Deputados da Câmara Legislativa do Distrito Federal (CLDF) se reunirão com o presidente do Banco de Brasília (BRB), Paulo Henrique Costa, na próxima terça-feira, dia 19, para discutir o Projeto de Lei nº 1.882/2025. Este projeto, enviado pelo Governo do Distrito Federal (GDF), visa autorizar o BRB a adquirir participação em instituições financeiras no Brasil e exterior.
O foco principal da reunião será a proposta de compra de 49% das ações ordinárias e 100% das ações preferenciais do Banco Master, que está avaliado em cerca de R$ 2 bilhões. De acordo com informações do GDF, essa operação pretende expandir a presença do BRB no mercado nacional, diversificar receitas, incorporar novas tecnologias e criar sinergias operacionais.

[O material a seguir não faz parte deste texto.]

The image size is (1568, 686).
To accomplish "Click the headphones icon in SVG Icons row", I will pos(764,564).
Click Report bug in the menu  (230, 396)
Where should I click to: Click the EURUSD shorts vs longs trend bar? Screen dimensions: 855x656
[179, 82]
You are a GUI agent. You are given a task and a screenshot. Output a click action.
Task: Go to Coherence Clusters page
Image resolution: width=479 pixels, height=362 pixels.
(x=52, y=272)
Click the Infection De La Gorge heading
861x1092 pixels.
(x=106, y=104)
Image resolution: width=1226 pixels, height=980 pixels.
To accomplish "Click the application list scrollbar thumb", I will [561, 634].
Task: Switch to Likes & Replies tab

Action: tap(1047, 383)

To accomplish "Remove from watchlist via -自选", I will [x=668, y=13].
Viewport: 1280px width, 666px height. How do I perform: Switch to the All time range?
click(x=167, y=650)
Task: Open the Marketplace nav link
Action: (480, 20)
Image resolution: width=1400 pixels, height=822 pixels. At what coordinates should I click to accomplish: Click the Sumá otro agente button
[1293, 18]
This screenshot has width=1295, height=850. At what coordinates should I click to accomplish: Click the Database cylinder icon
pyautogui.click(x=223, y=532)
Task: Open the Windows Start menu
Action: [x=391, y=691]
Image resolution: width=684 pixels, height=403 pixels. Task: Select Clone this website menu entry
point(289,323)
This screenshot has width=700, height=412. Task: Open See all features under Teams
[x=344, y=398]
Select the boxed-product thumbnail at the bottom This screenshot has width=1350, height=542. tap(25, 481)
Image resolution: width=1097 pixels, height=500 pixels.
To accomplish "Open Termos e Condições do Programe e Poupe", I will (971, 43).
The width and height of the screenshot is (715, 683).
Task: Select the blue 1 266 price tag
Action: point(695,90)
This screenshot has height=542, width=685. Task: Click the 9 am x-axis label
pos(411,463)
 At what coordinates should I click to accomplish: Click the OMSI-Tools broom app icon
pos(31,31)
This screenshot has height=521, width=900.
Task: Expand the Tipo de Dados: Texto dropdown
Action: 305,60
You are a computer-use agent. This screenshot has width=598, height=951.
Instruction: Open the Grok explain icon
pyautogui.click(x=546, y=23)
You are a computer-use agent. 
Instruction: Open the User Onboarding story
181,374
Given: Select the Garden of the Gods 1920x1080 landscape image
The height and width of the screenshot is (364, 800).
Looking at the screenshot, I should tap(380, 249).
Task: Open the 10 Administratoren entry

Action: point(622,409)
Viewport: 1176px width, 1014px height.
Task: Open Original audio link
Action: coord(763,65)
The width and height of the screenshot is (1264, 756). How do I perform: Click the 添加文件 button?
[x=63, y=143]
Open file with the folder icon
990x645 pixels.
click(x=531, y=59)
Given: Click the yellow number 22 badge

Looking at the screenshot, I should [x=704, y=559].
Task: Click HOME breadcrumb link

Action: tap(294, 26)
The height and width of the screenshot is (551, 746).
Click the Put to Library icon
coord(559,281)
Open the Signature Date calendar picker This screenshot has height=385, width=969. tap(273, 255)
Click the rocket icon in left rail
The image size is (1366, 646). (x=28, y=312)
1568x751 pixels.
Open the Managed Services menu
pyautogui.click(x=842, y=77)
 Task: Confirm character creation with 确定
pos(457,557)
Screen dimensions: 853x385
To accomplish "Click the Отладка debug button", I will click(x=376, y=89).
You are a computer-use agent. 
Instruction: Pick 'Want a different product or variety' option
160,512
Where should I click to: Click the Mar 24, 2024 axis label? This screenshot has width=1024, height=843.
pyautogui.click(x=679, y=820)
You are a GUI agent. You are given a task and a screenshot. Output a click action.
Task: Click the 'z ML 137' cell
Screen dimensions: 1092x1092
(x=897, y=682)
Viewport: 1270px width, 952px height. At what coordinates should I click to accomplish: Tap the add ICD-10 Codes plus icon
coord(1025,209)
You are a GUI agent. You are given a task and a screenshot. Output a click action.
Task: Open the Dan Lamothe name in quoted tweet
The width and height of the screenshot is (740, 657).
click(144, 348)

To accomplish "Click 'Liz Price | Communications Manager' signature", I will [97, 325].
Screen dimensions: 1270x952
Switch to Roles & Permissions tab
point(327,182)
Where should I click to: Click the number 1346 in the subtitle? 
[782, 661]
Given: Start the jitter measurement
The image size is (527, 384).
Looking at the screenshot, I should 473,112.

O governador Ibaneis Rocha encaminhou o projeto à CLDF, conforme as exigências legais estabelecidas pelo Ministério Público. Essa movimentação é importante para assegurar que a concessão de participação em outros bancos esteja legalmente respaldada, seguindo exemplos de bancos públicos como o Banco do Brasil e a Caixa Econômica Federal.
Além disso, a proposta requer uma avaliação especializada das aquisições e inclui a criação de mecanismos para proteger o BRB de passivos não identificados. A aprovação do projeto é fundamental, já que o Tribunal de Justiça do DF recentemente determinou que a compra do Banco Master só pode ocorrer com a validação prévia da CLDF.
A operação está sob análise do Banco Central, que precisa autorizar fusões ou aquisições de instituições financeiras, conforme a Lei nº 4.595/1964. A aprovação do Conselho de Administração do BRB ocorreu em março, o que reforça o suporte institucional para o avanço nesse negócio.
Com essa aquisição, o BRB poderá atender a um número maior de clientes, além de aumentar seus ativos e captações, consolidando sua posição no setor financeiro. Essa movimentação representa uma estratégia decisiva para o banco perante a concorrência e a evolução do mercado financeiro.